External Load a Visualization of 3D intracranial electrodes (yellow) on a preoperative MRI rigidly aligned with CT image, b Visualization of projected electrodes (red) on MRI, c Visualization of brain nodes pre-transformed (red) and transformed (yellow) along with 3D brain model (blue with reduced opacity) on preoperative MRI rigidly aligned with CT image. Visualization performed with 3D Slicer www.slicer.org [5]

We used nodal displacements computed by MTLED (see Fig. 12) in the scattered transform module [14] in 3D Slicer to obtain a BSpline transform to warp the preoperative MRI image so that it corresponds to the brain configuration with electrodes implanted (see Fig. 12).

Fig. 12
figure 12

Visualization of the transformed preoperative MRI using deformation field computed by MTLED registered onto a CT with implanted intracranial electrodes. Visualization performed with 3D Slicer www.slicer.org [5]

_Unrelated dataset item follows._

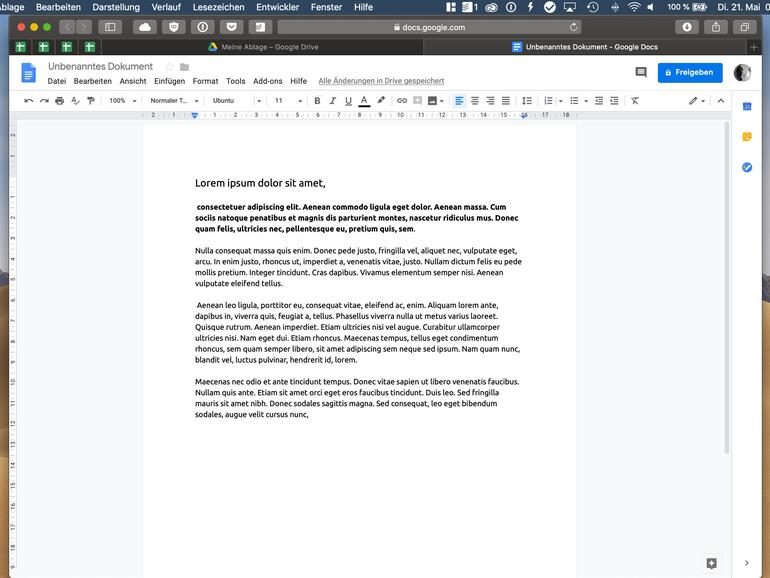Center-align text with the alignment icon

pos(475,101)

The simulation presented in this study was performed on a HP ProBook with Intel Core i7 2.7 GHz processor and 8 GB of physical memory. The calculation time for generating automatically a patient-specific computational model with all details, including patient-specific geometry construction, craniotomy region selection, external loading and defining contacts was 180.87 s. The execution time of the MTLED solution algorithm (i.e. obtaining the deformed model) was 762 s. The time for warping the preoperative image with the deformation field extracted from the model was 0.9 s.

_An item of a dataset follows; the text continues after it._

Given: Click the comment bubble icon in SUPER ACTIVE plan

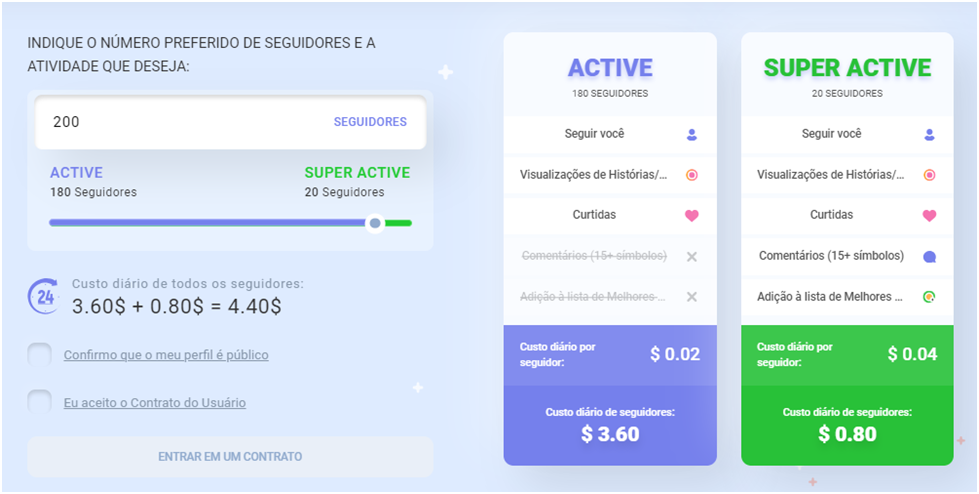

4 Discussion and Conclusion

In this paper we described the framework for automated solution of computational biomechanics problems described by partial differential equations of solid mechanics. We also demonstrated the effectiveness of this framework using a case study of brain deformation caused by the placement of electrodes on brain surface in intracranial electroencephalography (iEEG).

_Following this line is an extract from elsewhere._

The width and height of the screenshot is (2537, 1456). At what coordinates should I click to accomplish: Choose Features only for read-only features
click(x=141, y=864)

In this study, electrodes implanted brain shift is simulated with 21,788 nodes (i.e. ~65,364 differential equations are solved) and 55,470 integration cells. The model has 221,880 integration points. The patient specific biomechanical model construction, which involves defining the patient specific brain geometry from a preoperative MRI, patient-specific tetrahedral integration grid generation, defining boundary conditions and external loads, and assigning material properties to brain tissues, took 180.87 s of computer processing time. The solution of the model using our MTLED algorithm took 762 s and finally the image warping took 0.9 s.

We are interested in computation of the deformation field within the brain which is completely determined by the description of the displacement on the boundary and equations of solid mechanics. We are creating an automatic framework that facilitates such computation for wide range of neurosurgical procedures. We previously successfully validated through application in computation of the brain shift induced by craniotomy and comparison of the predicted deformations with the intraoperative MRI [26]. In this study we present an extension of this framework to even more challenging problems of computing brain deformations induced by implantation of intracranial electroencephalography (iEEG) electrodes [39]. We showcase it through application in the analysis of an epilepsy patient undergoing such implantation. The results are very promising. Nevertheless application in computer simulation of a selected surgical procedure conducted on one patient can be regarded only as a preliminary evaluation of our framework. Therefore, we plan to apply our framework in the analysis of more patients undergoing craniotomy induced brain shift, electrode implantation for epilepsy treatment, and brain tumour resection.